Müller Fiedler Augusto, Medeiros Michelle, Fiedler Haidi Dalinda
Department of Neurological Surgery, University of Miami/Jackson Memorial Hospital, Miami, FL, United States.
National Institute of Science and Technology for Catalysis, Department of Chemistry, Federal University of Santa Catarina, Florianópolis, Brazil.
JMIR Res Protoc. 2023 Aug 11;12:e49417. doi: 10.2196/49417.
Glioblastoma multiforme (GBM) is an aggressive brain tumor with limited treatment options due to the blood-brain barrier's (BBB's) impedance and inherent resistance to chemotherapy. Gold nanoparticles (AuNPs) functionalized with transferrin-like peptides show promise in overcoming these challenges, enhancing drug delivery to the brain, and reducing chemotherapy resistance.
The primary goal of this study is to establish a detailed protocol for synthesizing and stabilizing AuNPs, functionalizing them with de novo-engineered transferrin-like peptides, and conjugating them with the chemotherapeutic agent temozolomide. This strategy aims to improve drug delivery across the BBB and circumvent chemotherapy resistance. The secondary objective includes an assessment of the safety and potential for in vivo use of the synthesized nanoparticle complex.

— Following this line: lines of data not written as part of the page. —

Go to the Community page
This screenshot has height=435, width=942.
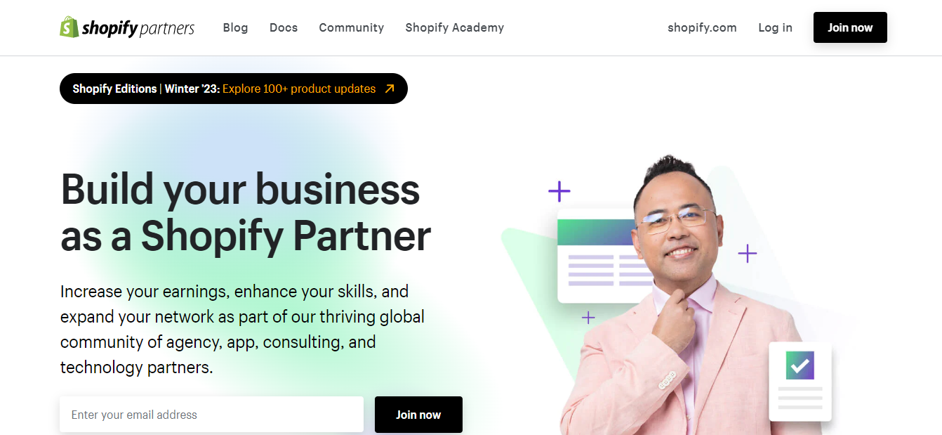coord(352,27)
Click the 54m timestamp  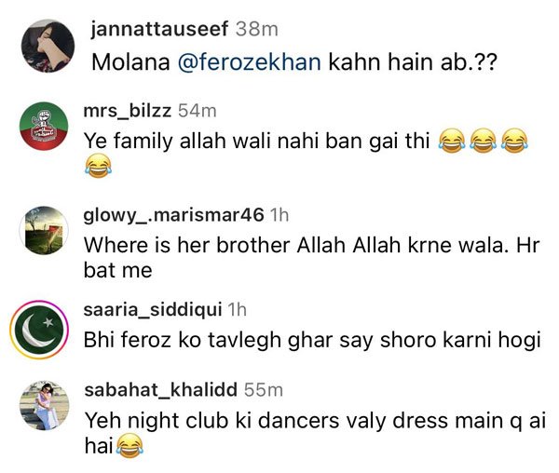(198, 111)
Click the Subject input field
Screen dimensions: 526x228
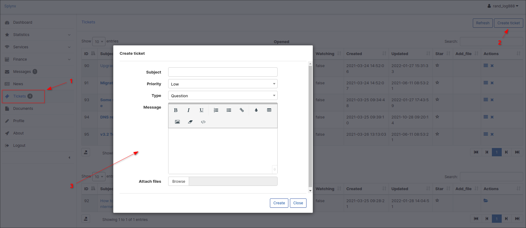coord(223,72)
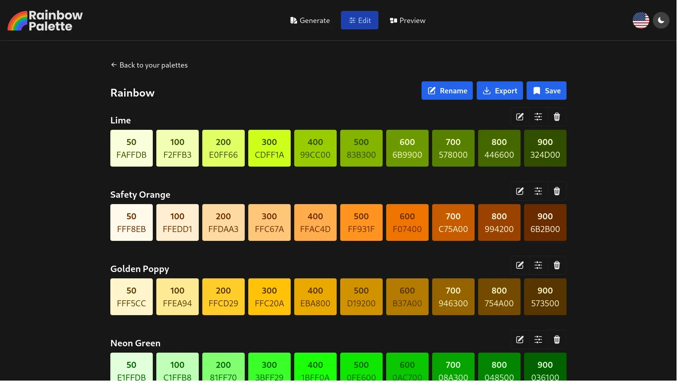Save the Rainbow palette
679x382 pixels.
pyautogui.click(x=546, y=91)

The proposal involves multiple steps with rigorous quality control of AuNP synthesis, stabilization with surfactants, and polyethylene glycol coating. The engineered transferrin-like peptides will be synthesized and attached to the AuNPs' surface, followed by the attachment of temozolomide and O6-methylguanine-DNA methyltransferase inhibitors. The resulting complex will undergo in vitro testing to assess BBB penetration, efficacy against GBM cells, and potential toxicity.
Initial preliminary experiments and simulations suggest successful synthesis and stabilization of AuNPs and effective attachment of transferrin-like peptides. We propose peptide attachment verification using Fourier transform infrared spectroscopy and surface plasmon resonance. Additionally, we will conduct pH stability tests to ensure our functionalized AuNPs retain their properties in acidic brain tumor microenvironments.
The proposed functionalization of AuNPs with de novo-engineered transferrin-like peptides represents a novel approach to GBM treatment. Our strategy opens new avenues for drug delivery across the BBB and chemotherapy resistance reduction. While we primarily focus on in vitro studies and computational modeling at this stage, successful completion will lead to further development, including in vivo studies and nanoparticle design optimization. This proposal anticipates inspiring future research and funding in neuro-oncology, presenting a potentially innovative and effective treatment option for GBM.
INTERNATIONAL REGISTERED REPORT IDENTIFIER (IRRID): RR1-10.2196/49417.
多形性胶质母细胞瘤(GBM)是一种侵袭性脑肿瘤,由于血脑屏障(BBB)的阻碍以及其对化疗的固有抗性,治疗选择有限。用类转铁蛋白肽功能化的金纳米颗粒(AuNPs)在克服这些挑战、增强药物向脑部递送以及降低化疗抗性方面显示出前景。
本研究的主要目标是建立一个详细方案,用于合成和稳定AuNPs,用从头设计的类转铁蛋白肽对其进行功能化,并将其与化疗药物替莫唑胺偶联。该策略旨在改善药物穿过血脑屏障的递送并规避化疗抗性。次要目标包括评估合成的纳米颗粒复合物的体内安全性和应用潜力。
该方案涉及多个步骤,对AuNP合成进行严格质量控制,用表面活性剂稳定并进行聚乙二醇包被。将合成工程化的类转铁蛋白肽并连接到AuNPs表面,随后连接替莫唑胺和O6-甲基鸟嘌呤-DNA甲基转移酶抑制剂。所得复合物将进行体外测试,以评估血脑屏障穿透性、对GBM细胞的疗效以及潜在毒性。
初步的初步实验和模拟表明成功合成并稳定了AuNPs,且类转铁蛋白肽有效连接。我们建议使用傅里叶变换红外光谱和表面等离子体共振来验证肽的连接。此外,我们将进行pH稳定性测试,以确保功能化的AuNPs在酸性脑肿瘤微环境中保持其性质。
用从头设计的类转铁蛋白肽对AuNPs进行功能化的提议代表了一种治疗GBM的新方法。我们的策略为跨血脑屏障的药物递送和降低化疗抗性开辟了新途径。虽然我们现阶段主要专注于体外研究和计算建模,但成功完成将导致进一步发展,包括体内研究和纳米颗粒设计优化。本提议预期会激发神经肿瘤学领域未来的研究和资金投入,为GBM提供一种潜在的创新且有效的治疗选择。
国际注册报告识别码(IRRID):RR1-10.2196/49417。